Once upon a time, University of Miami students could go online to the Coral Gables Police Department website and search for incident reports as easily as they stalk their frenemies on Facebook. Simply search for a name, date, or location and a batch of relevant reports would sprout up. Gory details, home addresses, and arresting officer narratives were just a click away.
It almost seemed too good to be true, and then it was.
With one of the most open public records laws in the country, Florida opens all public records (including police reports) to any schmuck who bothers to request them. And if for some reason the public records clerk can not release the file (like if it’s an open investigation for instance), he or she must cite the exact statute prohibiting it.
But let me just say, as an unpaid intern for a news weekly, I do my fair share of public records requests (and then some, and then some more, and then even some in pouring rain in a white blouse with no umbrella). I’ve been (multiple times) to Fort Lauderdale’s records department, the City of West Park’s records department, and the Justice Building under the 836 in Miami. And while these might be “open” public records laws, it’s still an ordeal to wait for the records to be ready, and then drive to these buildings, chat up the soulless records clerks so they’re nice to you, and pay for the documents.
But the Coral Gables records department was a model in effortless public records requests for unpaid interns everywhere, and made writing a student crime blog pretty easy.
That is, until this past summer when the city of Coral Gables changed their policy: Police reports now must be picked up in person from the records department and are no longer available online.
At first I wanted to cry because I recently enrolled in a news blogging class, and my blog was premised on this particular instant access to records since it was a student arrest blog. I sent a flustered email to my journalism professor from last semester that introduced me to the records search and asked him to explain this issue, assuming it was a technological glitch on my end or theirs.
But it wasn’t.
Now students must write down the report number of the incident they want to know more about and submit a request to the records department off Miracle Mile. While this seems easy enough, the records department in Coral Gables is understaffed, and there is an overbearing sergeant that must review each request to determine it isn’t an open investigation.
Over a week ago I sent a request for a few campus arrests I wanted to write about for this blog and left messages for every phone call that rang to voicemail (which was every single time I called since every hour seems to be lunch hour over there). I didn’t hear back until yesterday. And when I did, the officer on the other end didn’t have good news: almost a week later my request was still being processed and Mr. Overbearing Sergeant had to look over the files before handing them over to me.

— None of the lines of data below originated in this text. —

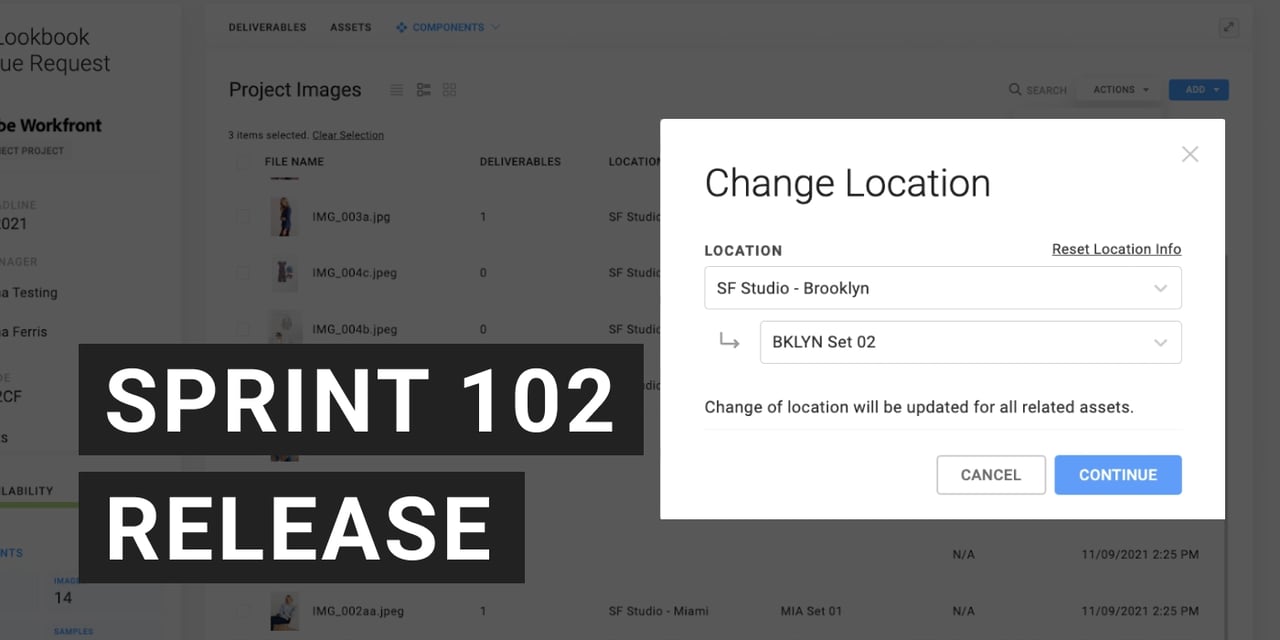Switch to list view in Project Images
The height and width of the screenshot is (640, 1280).
(x=397, y=90)
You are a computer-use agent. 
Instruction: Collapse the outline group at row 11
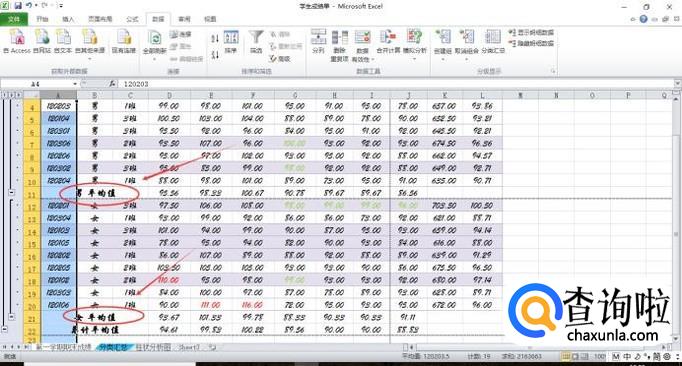12,193
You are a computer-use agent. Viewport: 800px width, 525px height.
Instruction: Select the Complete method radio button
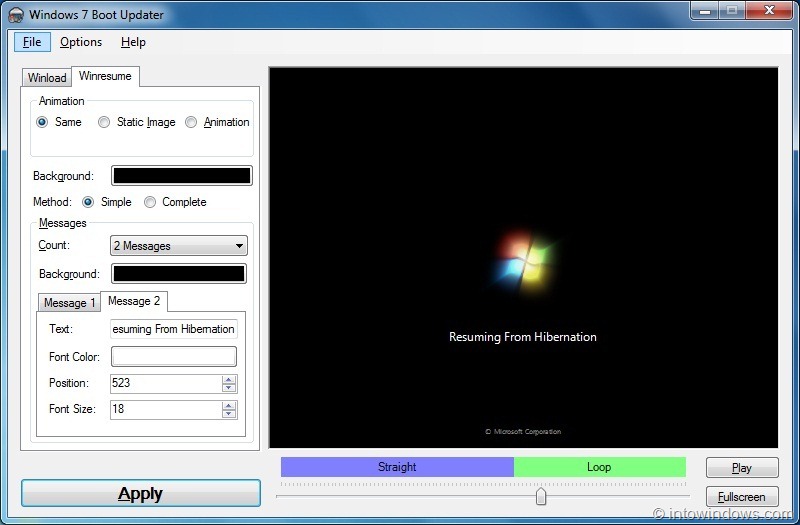pos(149,202)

The cause for this change was sensitive private information being readily available to the general public. Even though I didn’t know of anyone who regularly refreshed the virtual crime blotter to exploit student mishaps as I intended to do, many UM students (and their well-to-do parents) did not appreciate their misdemeanor pot possession files available to so many prying fingertips –that would make expunging their records when they graduated futile and leave Little Johnny in bad shape to land a job and even consider paying off those triple-digit student debt loans.
However, I didn’t mind the open records. Maybe because now that I’m an unpaid intern, I don’t have time to sit by the lake and smoke a bowl l
ike I used to. Or maybe now that I’m 21, I no longer chug all the available booze I can get my hands on and pass out from alcohol poisoning before midnight. I also don’t live on campus anymore.
And since I haven’t been bumming around Coral Gables long enough to get arrested, maybe that’s why I can’t understand the reason for wanting tighter restrictions. But this little change of policy really puts an unnecessary rain cloud on my bad-ass student crime blog.
I’m not deterred. I’ll still request these annoying files and go through all the bureaucratic hoops. I’ll wait however long the City of Coral Gables makes me, even if that means living in the police department lobby until I finally get my hands on them.